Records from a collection
^^^^^^^^^^^^^^^^

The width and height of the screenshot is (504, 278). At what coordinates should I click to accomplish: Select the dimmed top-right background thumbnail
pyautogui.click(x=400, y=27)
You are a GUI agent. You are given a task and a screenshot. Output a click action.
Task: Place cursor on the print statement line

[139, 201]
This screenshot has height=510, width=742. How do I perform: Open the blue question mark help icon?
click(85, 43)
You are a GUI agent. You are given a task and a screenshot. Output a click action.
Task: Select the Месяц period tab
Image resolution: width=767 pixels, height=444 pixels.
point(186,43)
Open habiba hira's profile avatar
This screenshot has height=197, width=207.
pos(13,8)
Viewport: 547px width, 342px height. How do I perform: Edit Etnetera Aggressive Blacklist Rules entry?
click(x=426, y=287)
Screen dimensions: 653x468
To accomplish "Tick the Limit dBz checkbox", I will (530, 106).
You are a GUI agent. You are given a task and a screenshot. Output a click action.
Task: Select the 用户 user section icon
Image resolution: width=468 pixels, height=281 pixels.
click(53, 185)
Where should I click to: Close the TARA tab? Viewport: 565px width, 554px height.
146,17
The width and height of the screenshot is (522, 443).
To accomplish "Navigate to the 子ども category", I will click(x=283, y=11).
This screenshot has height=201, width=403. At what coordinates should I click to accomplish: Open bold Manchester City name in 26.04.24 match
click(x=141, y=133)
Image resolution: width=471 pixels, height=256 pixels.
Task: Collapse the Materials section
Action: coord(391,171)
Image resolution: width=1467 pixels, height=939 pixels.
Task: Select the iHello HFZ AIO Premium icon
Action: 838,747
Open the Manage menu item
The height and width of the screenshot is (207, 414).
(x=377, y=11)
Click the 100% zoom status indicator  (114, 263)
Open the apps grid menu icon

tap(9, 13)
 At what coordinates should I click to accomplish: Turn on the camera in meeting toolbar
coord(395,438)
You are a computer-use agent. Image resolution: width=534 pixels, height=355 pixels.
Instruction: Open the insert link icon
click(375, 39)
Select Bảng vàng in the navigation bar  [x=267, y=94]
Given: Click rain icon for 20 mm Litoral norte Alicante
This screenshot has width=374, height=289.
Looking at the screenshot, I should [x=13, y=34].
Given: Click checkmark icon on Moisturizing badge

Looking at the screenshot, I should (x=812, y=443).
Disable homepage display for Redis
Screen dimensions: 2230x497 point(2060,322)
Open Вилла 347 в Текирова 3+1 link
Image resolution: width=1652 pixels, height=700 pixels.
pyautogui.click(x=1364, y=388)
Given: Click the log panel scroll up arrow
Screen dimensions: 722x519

^^^^^^^^^^^^^^^^

• [What you are asked to do] Lines from the entries that contain the string "will" must be found and copied.

• [Written response]
To accomplish "Tick the Limit dBz checkbox", I will (530, 106).
To accomplish "Navigate to the 子ども category", I will click(x=283, y=11).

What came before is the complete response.